El Ayuntamiento de Puerto Vallarta ha dejado a su suerte y en el olvido a la Laguna del Coapinole, que en su momento fue protagonista (en las palabras) de uno de sus proyectos de restauración y rescate de áreas verdes, pero nunca se llevó a la práctica.
Sin embargo, en la famosa reingeniería que hizo el Gobierno Municipal dónde se crearon muchos puestos y dependencias nuevas, se estableció algo llamado «Guardia Ambiental», la cual posee director y nómina, gasto del erario.
Más dicha instancia no ejercer funciones perceptibles en la práctica. El ejemplo más claro es la propia Laguna del Coapinole: hace un un mes se le colocó una lona que decía «Guardian ambiental las 24 horas», provocando curiosidad entre los vecinos.

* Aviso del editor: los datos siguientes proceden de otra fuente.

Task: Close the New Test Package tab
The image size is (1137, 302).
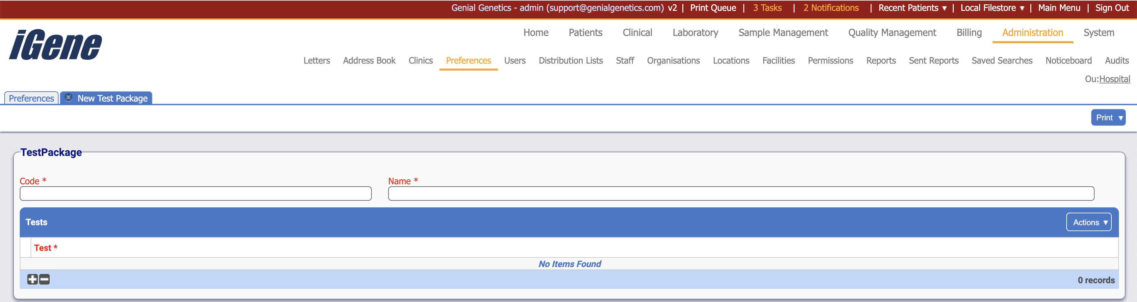Action: [x=68, y=97]
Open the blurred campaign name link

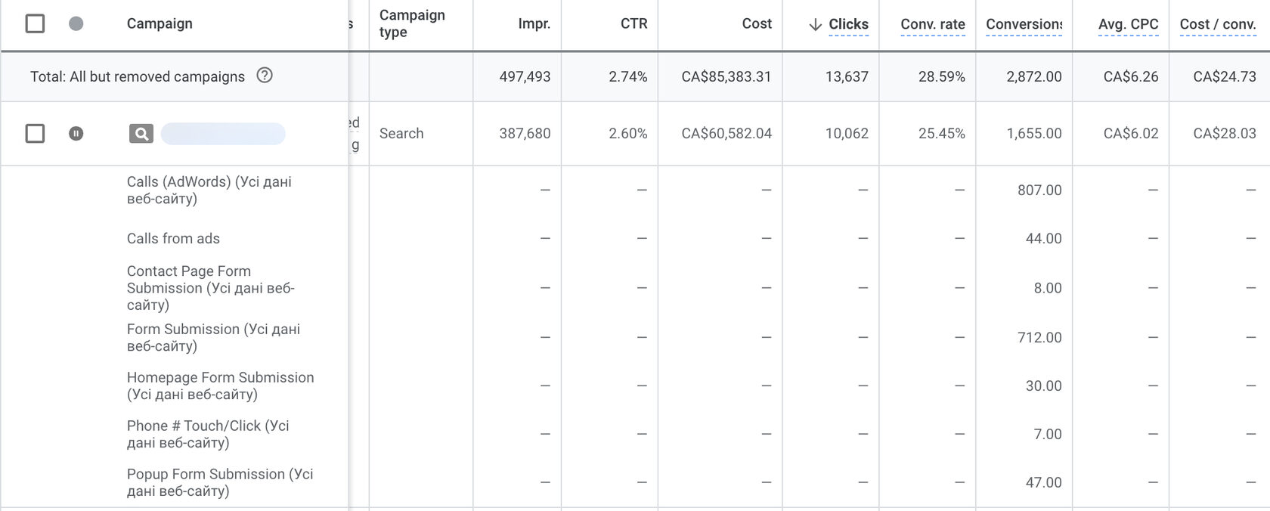pos(223,134)
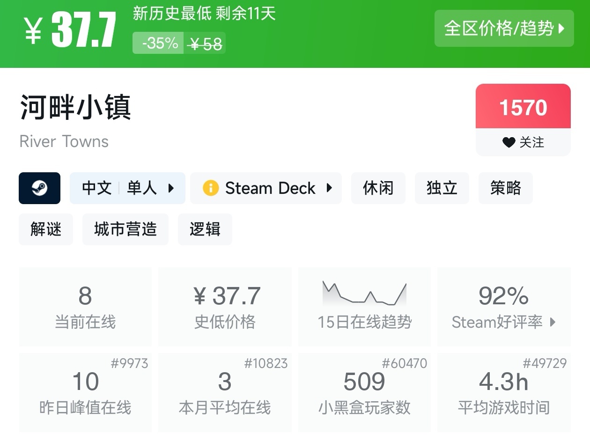Click the Steam platform logo icon
Viewport: 590px width, 441px height.
click(39, 188)
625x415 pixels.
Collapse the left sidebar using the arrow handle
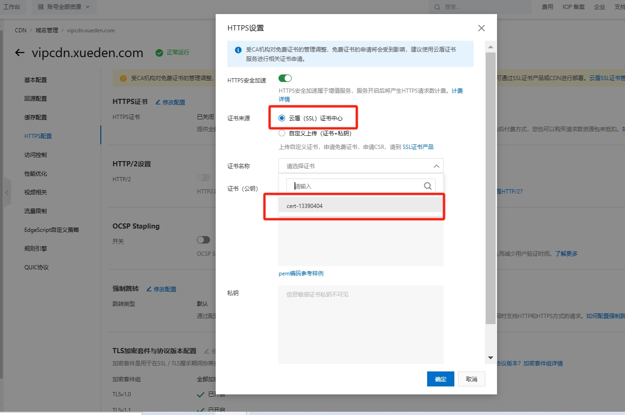(7, 192)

Sin embargo, la farsa no tardó en descubrirse, ya que era solo un eso, una lona, pues nunca se instaló a ningún guardia ni hubo mecanismo de protección ambiental alguno, en este vaso lacustre aislado dónde habitan tortugas y reptiles, los cuales muchas veces sufren a manos del vandalismo.
Así, al desenmascarar los vecinos la farsa de la lona, el Ayuntamiento optó por retirarla para ya no estar mintiendo a cielo abierto, corroborando que el proyecto en el lugar simplemente fue un arranque de entusiasmo materializado solo en el discurso, pero sin la más mínima intención de llevar a cabo algún proyecto real.
Tristemente este es el escenario de muchos otros lugares y áreas de Puerto Vallarta, dónde el Gobierno Municipal del Partido Verde ofrece y promete soluciones de primer nivel, pero jamás empiezan a trabajar y el asunto no llega más allá de las lonas, actos simulados y boletines de prensa.